The tent of Venus Circus in Bangalore, India caught fire on February 8, 1981. The cause remains unknown, but the fire quickly swept across the tent which then came crashing down onto the crowd of about 4,000. Those who didn't survive were either burned or trampled to death. The disaster claimed 92 lives and injured 300.

=== Oscar Garcia ===
On June 11, 1989, Oscar Garcia was performing on a revolving wheel at Busch Stadium in St. Louis, Missouri when he lost his balance and fell 25 ft to the ground, dislocating his left wrist and breaking his right elbow.

== 2000s ==

=== Eva Garcia ===
During a performance at the Hippodrome Circus in Great Yarmouth, England, 38-year-old aerial performer Eva Garcia lost her grip and fell 30 ft to the ground after starting her act, dying on August 8, 2003.

=== Dessi España ===
In Saint Paul, Minnesota, 32-year-old Barnum and Bailey Circus performer Dessi España fell 30 ft to her death when a scarf loosened as she was twirling on aerial silks. The show, which took place on May 22, 2004, continued despite her accident.
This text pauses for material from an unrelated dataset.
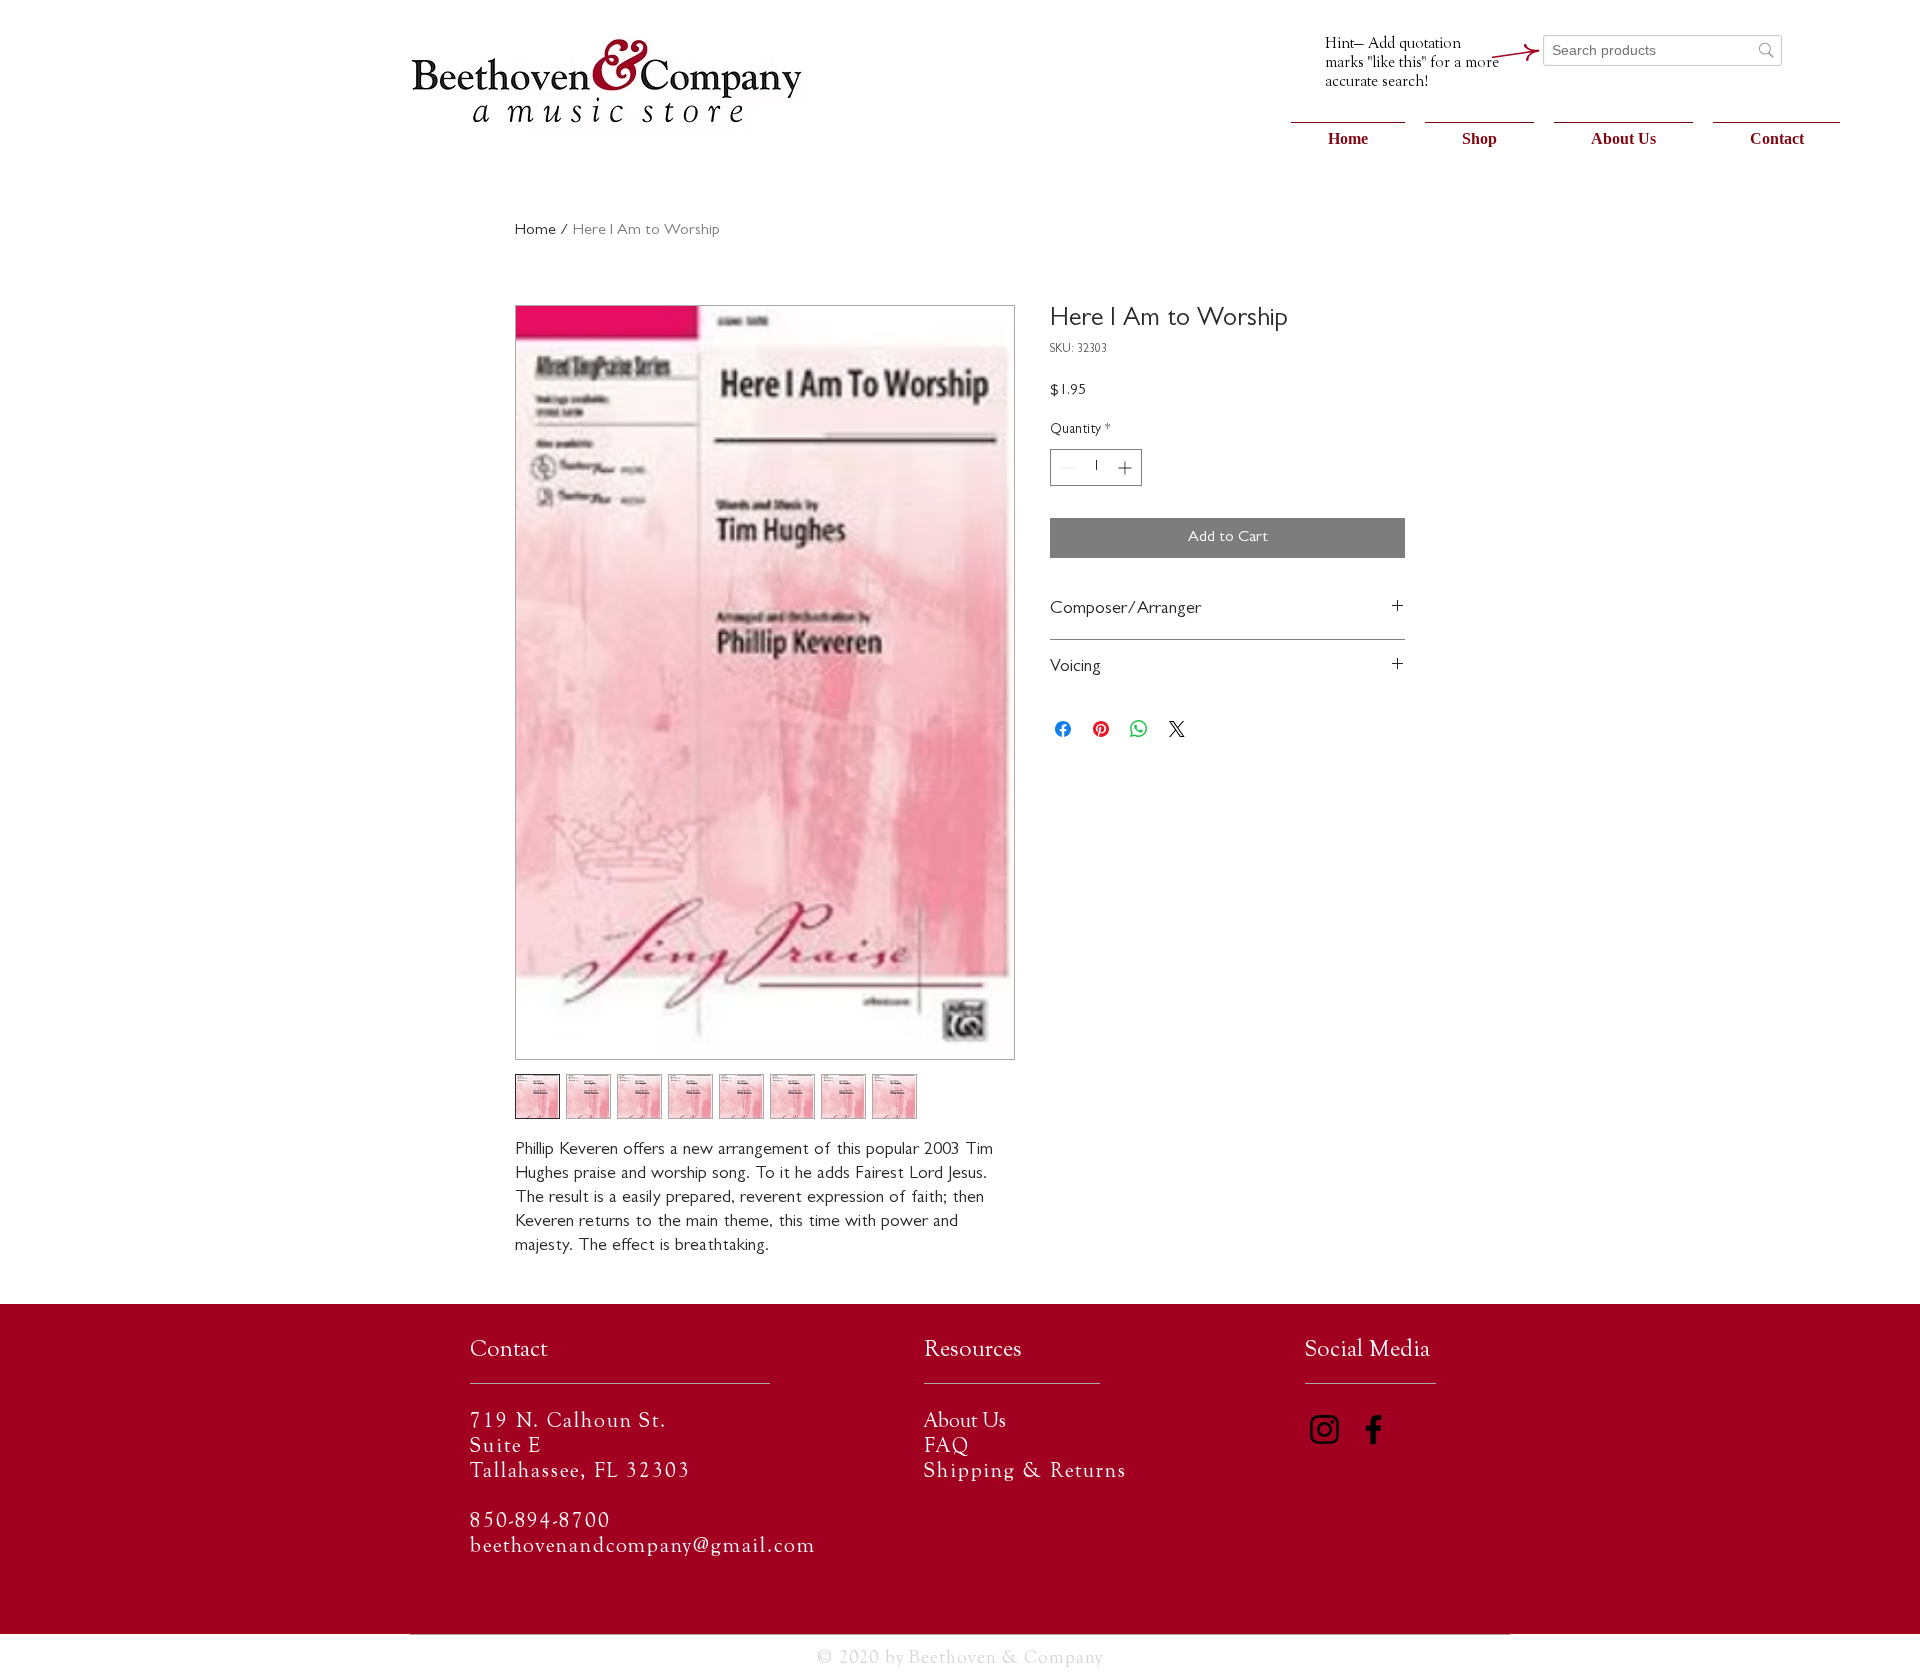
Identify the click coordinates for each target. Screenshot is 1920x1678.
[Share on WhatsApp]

=== Sarah Guyard-Guillot ===

During a Las Vegas, Nevada, performance of Cirque du Soleil's "Kà" on the night of June 29, 2013, 31-year-old Sarah Guyard-Guillot fell 94 ft headfirst to her death after she was hoisted up too quickly, causing the safety wire to detach. The company's investigation found that this was due to insufficient training on the equipment.

=== Providence Hair Hangers ===
During an act where performers hang by their hair in a formation like a "human chandelier". The metal frame from which there were hanging detached and the performers fell 25 to 40 feet. They fell onto at least one performer below, causing eleven people in total to be rushed to the hospital. All survived. The Occupational Safety and Health Administration conducted an investigation into the incident. They found the carabiner was in fine condition, but failed due to overloading.